Efficient Machine Learning for Intelligent Machines
In this talk, I will present how I utilize the strategy of system-level recomposition and algorithm-level decomposition for accelerated machine learning.
Abstract:
Machine learning has long powered intelligent machines such as mobile devices and robotics. Yet as generative models bring transformative results in artificial intelligence, they increasingly outstrip available computational resources. My research aims to address the gap between the computational cost of machine learning models and the computation capacity of intelligent machines. Beyond it, my research also harnesses the efficiency to achieve something previously impossible such as AI designs and AI video on edge devices.

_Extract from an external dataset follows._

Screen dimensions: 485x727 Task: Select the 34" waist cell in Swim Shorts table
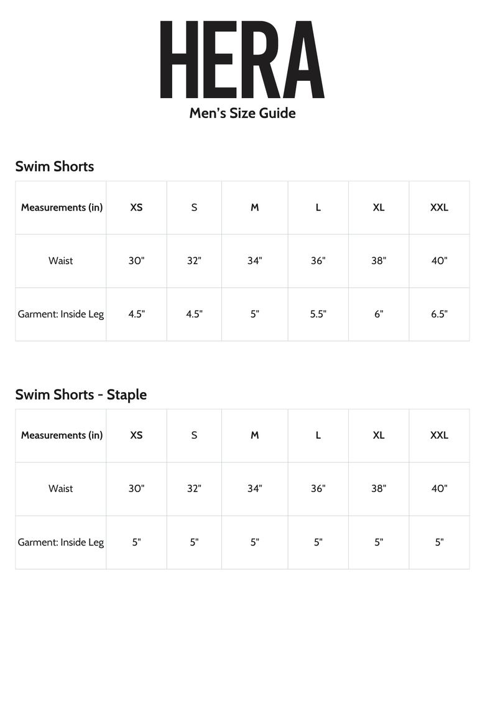pos(255,260)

In this talk, I will present how I utilize the strategy of system-level recomposition and algorithm-level decomposition for accelerated machine learning. First, from a systems perspective, I will show how I recompose “loose” visual generative systems to be "compact" for real-time streaming applications. Our generative system achieves speedups of up to 59× over leading Hugging Face pipelines. After that, I will illustrate how these efficient approaches enable new applications in edge devices, art designs, graphics, and robotics.
Next, from an algorithmic angle, I will introduce how I decompose the model and data to make them smaller. The decomposition strategy provides a new solution for LLM compression as a hardware-flexible alternative to current quantization and pruning methods. Beyond accelerating LLM, I will demonstrate its efficiency on vision-language models (VLMs) and on vision-language-action systems for robotics. Afterwards, I will introduce how I decompose the data to enable efficient perception for autonomous driving.
I will conclude by outlining my vision for efficient machine learning and the closed-loop relationship between machine learning and intelligent machines.
BIO: Chenfeng Xu is a Ph.D. candidate at UC Berkeley, advised by Kurt Keutzer and Masayoshi Tomizuka. His research focuses on efficient machine learning and intelligent machines. He has accelerated computational AI applications in embodied AI and generative AI on edge devices. His work has been recognized as notable papers and oral presentations at top conferences such as ICLR, CoRL, and ICRA etc. Chenfeng was awarded the Qualcomm Innovation Fellowship, and his research has been supported by Google Generative AI Grant, Meta, NVIDIA, Toyota Research Institute, Qualcomm, and Stellantis etc. His work has been widely adopted in industry, powering platforms such as Meta’s efficient deep learning toolkit for mobile devices, Baidu Apollo’s autonomous driving systems, and LivePeer’s video infrastructure etc.